Il faut inscrire dans le Code pénal l’interdiction de porter atteinte à la liberté sexuelle d’autrui. Parce que c’est ça, au fond, le problème des agressions sexuelles : tu n’as même pas le temps d’envisager tes désirs qu’on a déjà décidé à ta place. Ça prive d’un droit essentiel !
Ne faudrait-il pas sortir des solutions pénales dans les affaires de violences sexuelles ? Est-ce qu’on n’attend pas trop de la justice ?

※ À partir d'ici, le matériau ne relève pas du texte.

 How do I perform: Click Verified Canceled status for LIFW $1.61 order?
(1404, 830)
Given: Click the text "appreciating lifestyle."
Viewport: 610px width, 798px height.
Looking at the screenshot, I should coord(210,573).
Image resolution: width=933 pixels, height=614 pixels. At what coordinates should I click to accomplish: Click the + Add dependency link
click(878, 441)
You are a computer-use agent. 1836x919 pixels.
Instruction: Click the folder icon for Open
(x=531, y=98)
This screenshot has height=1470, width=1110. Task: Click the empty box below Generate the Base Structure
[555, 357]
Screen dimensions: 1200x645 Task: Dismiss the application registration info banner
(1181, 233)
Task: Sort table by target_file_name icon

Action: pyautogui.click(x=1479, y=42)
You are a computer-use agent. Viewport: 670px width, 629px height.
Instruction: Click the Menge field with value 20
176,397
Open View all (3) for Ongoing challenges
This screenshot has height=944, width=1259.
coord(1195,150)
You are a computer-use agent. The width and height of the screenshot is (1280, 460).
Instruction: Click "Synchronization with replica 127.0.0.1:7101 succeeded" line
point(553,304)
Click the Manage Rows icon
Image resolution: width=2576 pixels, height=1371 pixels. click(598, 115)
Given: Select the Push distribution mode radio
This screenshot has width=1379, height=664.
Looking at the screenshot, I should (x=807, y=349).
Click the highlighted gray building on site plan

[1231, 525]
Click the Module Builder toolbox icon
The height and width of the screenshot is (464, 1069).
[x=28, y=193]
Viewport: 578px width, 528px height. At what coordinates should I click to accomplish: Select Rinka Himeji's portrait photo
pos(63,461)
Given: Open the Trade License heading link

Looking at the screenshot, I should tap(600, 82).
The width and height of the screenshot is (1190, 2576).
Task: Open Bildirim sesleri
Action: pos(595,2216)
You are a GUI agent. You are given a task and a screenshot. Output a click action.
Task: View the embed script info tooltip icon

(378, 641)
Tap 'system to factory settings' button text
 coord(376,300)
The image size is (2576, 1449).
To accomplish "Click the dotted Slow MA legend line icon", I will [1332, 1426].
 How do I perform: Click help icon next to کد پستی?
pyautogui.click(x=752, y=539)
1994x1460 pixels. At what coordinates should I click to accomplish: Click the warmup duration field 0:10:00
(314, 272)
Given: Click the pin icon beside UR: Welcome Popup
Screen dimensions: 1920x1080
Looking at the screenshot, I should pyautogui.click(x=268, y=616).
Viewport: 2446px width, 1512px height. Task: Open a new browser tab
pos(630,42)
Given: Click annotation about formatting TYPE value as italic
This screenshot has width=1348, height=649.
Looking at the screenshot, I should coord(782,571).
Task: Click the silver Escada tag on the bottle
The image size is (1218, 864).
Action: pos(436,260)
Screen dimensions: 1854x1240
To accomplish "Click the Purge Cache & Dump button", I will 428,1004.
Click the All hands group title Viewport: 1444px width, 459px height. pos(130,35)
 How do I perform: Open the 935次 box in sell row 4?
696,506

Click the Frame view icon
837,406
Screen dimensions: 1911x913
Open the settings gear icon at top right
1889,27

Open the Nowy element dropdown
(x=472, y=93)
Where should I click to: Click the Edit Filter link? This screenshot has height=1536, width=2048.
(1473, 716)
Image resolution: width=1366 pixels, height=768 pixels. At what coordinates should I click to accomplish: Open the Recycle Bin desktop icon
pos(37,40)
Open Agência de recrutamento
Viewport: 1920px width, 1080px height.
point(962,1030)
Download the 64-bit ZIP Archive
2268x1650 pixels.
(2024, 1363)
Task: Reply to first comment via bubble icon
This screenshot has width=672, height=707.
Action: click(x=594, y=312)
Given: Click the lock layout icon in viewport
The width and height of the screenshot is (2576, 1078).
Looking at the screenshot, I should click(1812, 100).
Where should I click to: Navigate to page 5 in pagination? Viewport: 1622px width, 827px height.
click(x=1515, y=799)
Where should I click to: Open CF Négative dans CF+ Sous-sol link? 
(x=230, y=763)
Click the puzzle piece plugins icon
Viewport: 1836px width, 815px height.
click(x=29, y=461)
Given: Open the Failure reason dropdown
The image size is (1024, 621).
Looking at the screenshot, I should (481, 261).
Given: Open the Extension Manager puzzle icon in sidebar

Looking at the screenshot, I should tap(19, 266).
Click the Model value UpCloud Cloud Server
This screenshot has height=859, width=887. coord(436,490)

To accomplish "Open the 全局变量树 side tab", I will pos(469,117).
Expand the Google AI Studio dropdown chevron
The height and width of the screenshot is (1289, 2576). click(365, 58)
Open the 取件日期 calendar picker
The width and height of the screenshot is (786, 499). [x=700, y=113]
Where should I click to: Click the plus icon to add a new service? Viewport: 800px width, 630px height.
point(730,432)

Ce ne sont pas les viols et les agressions sexuelles qui remplissent les prisons… Si les juridictions étaient moins encombrées par les outrages, les rébellions, les poursuites contre les réfugié·es, ça libérerait de la place pour traiter les violences de genre. Il faut continuer à demander chaque fois davantage à la justice sur les violences sexistes et sexuelles, car on a besoin d’elle. Les agresseurs sexuels et les auteurs de violences intrafamiliales sont souvent dans la toute-puissance : le seul moment où on les voit faiblir, c’est quand on leur passe les menottes. Je ne suis pas une fanatique des peines longues, mais je crois qu’il faut punir un peu quand même, et bien sûr réhabiliter pour que les personnes violentes puissent nuire le moins possible.